Dark. Lyrical. Haunting. Kuderick's novel, Kiss of Broken Glass, was also quite a snooze fest. The novel had some golden scenes but having it been such a short book it lacked a developed protagonist and the plot was overtaken by the poetic writing style. 

In Kiss of Broken Glass, we meet Kenna who is admitted into a psych ward for 72 hours because of her cutting. The Baker Act of Florida involuntarily forces teens who cut to seek care and help, and readers are able to see that in Kenna's story. The novel "delves" into Kenna's currrent situation with her family, friends, and herself.

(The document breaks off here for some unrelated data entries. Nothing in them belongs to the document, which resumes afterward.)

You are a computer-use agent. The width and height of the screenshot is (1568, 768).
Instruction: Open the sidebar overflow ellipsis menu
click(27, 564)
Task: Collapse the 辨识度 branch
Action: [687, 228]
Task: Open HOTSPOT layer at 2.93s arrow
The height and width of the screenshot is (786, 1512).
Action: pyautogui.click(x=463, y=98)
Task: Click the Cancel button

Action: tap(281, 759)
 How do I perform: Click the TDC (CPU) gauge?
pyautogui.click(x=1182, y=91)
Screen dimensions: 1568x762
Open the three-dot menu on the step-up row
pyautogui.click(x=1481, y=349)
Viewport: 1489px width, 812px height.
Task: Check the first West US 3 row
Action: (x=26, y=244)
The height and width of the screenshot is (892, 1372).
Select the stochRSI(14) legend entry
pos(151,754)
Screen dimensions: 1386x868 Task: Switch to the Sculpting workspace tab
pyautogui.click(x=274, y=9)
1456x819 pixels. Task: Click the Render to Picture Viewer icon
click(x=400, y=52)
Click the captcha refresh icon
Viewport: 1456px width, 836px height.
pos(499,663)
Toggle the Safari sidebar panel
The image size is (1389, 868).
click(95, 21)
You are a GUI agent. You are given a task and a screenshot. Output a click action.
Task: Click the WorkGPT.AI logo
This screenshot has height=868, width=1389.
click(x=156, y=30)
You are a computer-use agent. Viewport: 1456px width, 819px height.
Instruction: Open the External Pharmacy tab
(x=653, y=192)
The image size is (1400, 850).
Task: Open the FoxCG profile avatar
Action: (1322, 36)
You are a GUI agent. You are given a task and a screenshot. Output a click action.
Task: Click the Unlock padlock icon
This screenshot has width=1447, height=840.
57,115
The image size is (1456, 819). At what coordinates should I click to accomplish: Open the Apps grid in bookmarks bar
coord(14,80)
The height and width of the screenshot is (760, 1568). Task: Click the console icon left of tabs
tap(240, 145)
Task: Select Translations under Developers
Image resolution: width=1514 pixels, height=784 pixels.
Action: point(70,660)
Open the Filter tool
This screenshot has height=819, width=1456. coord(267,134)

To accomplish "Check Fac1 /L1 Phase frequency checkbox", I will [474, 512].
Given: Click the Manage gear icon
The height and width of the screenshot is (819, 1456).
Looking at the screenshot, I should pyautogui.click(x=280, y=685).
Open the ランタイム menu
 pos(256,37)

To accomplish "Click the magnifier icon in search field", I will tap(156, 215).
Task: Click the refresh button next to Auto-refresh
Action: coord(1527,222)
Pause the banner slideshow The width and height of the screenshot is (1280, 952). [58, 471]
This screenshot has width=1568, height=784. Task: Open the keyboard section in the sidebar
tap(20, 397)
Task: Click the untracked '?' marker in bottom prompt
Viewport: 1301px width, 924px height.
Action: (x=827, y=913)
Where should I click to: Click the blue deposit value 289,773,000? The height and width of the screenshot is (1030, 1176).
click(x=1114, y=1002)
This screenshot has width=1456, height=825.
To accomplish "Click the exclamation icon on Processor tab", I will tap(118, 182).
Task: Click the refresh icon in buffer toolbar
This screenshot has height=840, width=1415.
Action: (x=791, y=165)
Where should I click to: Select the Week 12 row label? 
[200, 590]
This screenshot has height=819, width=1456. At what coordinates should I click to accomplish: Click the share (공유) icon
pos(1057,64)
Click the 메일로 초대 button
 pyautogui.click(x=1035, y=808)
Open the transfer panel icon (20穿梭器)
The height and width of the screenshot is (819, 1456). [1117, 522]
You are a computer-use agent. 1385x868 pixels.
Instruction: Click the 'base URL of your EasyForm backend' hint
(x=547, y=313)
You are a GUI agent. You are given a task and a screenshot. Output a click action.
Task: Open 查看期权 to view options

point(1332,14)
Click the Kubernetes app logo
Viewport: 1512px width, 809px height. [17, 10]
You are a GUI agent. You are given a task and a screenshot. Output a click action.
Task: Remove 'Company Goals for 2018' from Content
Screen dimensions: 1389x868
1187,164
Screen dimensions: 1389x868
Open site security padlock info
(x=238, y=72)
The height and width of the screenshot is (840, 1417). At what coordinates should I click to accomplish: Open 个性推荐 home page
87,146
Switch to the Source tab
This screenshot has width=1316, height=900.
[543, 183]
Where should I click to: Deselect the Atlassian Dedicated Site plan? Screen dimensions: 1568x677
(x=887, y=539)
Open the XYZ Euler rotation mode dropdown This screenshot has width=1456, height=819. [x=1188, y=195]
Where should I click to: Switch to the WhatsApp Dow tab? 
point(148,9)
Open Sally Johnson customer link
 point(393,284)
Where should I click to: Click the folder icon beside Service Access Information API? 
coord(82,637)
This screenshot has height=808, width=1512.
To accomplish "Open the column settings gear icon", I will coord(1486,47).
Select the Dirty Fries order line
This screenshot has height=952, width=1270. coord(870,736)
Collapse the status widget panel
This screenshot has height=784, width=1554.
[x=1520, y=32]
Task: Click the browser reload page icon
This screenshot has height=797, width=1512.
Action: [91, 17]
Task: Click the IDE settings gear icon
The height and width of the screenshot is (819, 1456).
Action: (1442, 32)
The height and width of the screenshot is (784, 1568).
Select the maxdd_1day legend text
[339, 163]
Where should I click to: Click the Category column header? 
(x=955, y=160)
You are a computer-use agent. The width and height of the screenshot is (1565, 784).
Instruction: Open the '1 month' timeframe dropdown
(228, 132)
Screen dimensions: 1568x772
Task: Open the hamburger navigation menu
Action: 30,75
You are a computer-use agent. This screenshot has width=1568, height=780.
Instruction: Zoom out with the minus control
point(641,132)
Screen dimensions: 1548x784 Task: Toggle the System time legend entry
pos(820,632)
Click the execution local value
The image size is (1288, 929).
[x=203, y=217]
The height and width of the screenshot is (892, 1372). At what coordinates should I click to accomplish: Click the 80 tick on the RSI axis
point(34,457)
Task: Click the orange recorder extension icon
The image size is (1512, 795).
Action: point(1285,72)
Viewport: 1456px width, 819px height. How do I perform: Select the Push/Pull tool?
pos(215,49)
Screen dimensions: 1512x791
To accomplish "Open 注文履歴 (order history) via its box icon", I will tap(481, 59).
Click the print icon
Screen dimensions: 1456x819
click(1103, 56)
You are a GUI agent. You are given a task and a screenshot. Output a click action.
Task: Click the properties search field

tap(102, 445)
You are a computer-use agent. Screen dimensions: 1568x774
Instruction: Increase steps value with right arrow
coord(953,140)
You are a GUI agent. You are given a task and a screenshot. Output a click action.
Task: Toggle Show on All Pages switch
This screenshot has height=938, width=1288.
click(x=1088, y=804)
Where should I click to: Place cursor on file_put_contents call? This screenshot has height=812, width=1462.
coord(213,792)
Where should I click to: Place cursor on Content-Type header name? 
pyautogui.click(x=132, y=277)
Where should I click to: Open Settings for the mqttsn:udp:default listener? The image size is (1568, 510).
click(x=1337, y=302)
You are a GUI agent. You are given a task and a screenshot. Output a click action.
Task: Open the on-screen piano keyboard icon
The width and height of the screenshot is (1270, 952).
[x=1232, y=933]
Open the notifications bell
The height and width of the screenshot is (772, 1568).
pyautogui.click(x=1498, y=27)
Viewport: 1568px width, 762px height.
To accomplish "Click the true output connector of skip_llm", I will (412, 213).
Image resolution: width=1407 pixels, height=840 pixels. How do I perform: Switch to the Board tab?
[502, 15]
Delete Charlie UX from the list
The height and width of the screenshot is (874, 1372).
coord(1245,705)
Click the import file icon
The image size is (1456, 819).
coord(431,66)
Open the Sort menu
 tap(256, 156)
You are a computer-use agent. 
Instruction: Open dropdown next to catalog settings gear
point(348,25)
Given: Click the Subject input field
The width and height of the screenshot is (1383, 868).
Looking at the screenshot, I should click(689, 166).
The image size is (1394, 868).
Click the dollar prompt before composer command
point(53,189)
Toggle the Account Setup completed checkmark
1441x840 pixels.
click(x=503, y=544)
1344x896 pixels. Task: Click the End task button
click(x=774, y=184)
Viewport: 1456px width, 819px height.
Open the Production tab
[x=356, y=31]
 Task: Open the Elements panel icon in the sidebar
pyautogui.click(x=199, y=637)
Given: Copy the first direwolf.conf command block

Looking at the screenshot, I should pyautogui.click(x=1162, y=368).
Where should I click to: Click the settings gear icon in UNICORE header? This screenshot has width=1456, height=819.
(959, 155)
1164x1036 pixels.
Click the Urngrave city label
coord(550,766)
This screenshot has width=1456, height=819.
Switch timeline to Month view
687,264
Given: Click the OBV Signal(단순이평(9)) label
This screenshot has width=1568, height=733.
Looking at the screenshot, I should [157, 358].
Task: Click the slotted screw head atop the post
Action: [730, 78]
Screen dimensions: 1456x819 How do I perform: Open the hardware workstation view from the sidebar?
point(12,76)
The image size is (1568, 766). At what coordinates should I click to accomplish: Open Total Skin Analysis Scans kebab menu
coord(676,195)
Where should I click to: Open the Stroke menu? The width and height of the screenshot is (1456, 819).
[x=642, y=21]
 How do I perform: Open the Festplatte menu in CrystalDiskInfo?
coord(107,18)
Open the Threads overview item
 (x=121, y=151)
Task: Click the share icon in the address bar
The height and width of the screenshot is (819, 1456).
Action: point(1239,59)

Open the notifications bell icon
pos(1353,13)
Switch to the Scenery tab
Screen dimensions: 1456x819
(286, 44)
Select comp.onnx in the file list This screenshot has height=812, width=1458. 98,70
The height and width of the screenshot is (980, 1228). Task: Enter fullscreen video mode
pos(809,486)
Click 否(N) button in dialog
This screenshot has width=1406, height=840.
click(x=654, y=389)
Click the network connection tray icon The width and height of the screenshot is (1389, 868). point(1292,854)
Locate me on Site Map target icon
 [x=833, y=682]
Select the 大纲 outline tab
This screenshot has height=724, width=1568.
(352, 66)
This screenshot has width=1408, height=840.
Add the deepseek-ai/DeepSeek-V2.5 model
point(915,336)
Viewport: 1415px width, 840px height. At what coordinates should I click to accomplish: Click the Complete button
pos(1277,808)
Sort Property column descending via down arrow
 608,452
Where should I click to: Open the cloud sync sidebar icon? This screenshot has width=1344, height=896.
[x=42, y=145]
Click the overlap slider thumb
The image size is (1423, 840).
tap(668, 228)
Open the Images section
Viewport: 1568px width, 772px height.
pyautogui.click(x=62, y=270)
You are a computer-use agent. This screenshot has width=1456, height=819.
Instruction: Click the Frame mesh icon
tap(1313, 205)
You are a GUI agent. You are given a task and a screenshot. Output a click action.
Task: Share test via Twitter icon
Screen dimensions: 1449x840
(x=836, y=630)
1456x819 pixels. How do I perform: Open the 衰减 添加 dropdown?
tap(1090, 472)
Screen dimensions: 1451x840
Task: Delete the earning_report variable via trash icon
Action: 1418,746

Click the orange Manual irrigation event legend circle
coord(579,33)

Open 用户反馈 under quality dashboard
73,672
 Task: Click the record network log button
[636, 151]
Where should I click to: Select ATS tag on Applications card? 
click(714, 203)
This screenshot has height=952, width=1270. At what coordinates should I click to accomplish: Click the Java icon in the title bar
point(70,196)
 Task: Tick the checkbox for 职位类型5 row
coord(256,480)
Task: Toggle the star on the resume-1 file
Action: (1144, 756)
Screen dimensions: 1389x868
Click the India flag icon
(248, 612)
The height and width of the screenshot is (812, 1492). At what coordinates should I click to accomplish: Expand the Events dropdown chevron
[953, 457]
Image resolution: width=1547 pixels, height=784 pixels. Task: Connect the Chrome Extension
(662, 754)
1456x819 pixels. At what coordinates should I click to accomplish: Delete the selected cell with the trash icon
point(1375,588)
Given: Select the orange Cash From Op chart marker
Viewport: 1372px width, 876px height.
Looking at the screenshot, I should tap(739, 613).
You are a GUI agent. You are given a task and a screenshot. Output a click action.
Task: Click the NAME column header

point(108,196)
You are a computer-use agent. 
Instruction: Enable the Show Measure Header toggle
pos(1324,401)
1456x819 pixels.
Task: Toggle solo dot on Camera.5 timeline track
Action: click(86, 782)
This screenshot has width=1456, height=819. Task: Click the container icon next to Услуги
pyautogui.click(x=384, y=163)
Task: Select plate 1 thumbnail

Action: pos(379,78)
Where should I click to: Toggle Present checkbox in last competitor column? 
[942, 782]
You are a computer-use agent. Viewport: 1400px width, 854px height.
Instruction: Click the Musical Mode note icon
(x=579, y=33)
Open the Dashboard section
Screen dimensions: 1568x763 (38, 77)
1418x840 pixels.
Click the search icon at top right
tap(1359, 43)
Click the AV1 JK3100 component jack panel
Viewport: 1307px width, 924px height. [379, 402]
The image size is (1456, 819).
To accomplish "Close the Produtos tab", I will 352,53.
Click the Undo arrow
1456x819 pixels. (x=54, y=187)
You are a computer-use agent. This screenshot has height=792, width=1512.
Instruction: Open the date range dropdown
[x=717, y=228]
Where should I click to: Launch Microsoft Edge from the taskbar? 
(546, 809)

Within the 72 hours, Kuderick explores Kenna's journey in and out of the ward, and how she deals with her emotions and cutting. I really enjoyed Kenna's journey and the raw emotion Kuderick was able to weave throughout the book. With that being said, I also felt like Kenna's story and family/friend dynamics were not as developed. I just wished Kuderick wrote more and got rid of the poetic writing she was trying to use. It ultimately caused the book to feel short and boring.

What I did admire from the book is the message. The writing was raw and full of emotion, you can get a sense of the emotions and conflicts Kenna was dealing with in the novel. At the end of the book. Kuderick was amazing to have hotlines and website for teens dealing with cutting and self-infliction. She was able to get the word out that cutting in general only leads to pain and suffering and Kenna's story was a canvas to say that.

Ultimately, Kiss of Broken Glass had many great moments in the novel to Kuderick's wonderful writing. But it did fall because of the shortness of the novel and the poetic writing style. 


  1. That's unfortunate. It sounds like a relevant read with social and psychological issues that need to be addressed. It's something that I have a hard time getting through on a good day, so I don't know if this book is for me.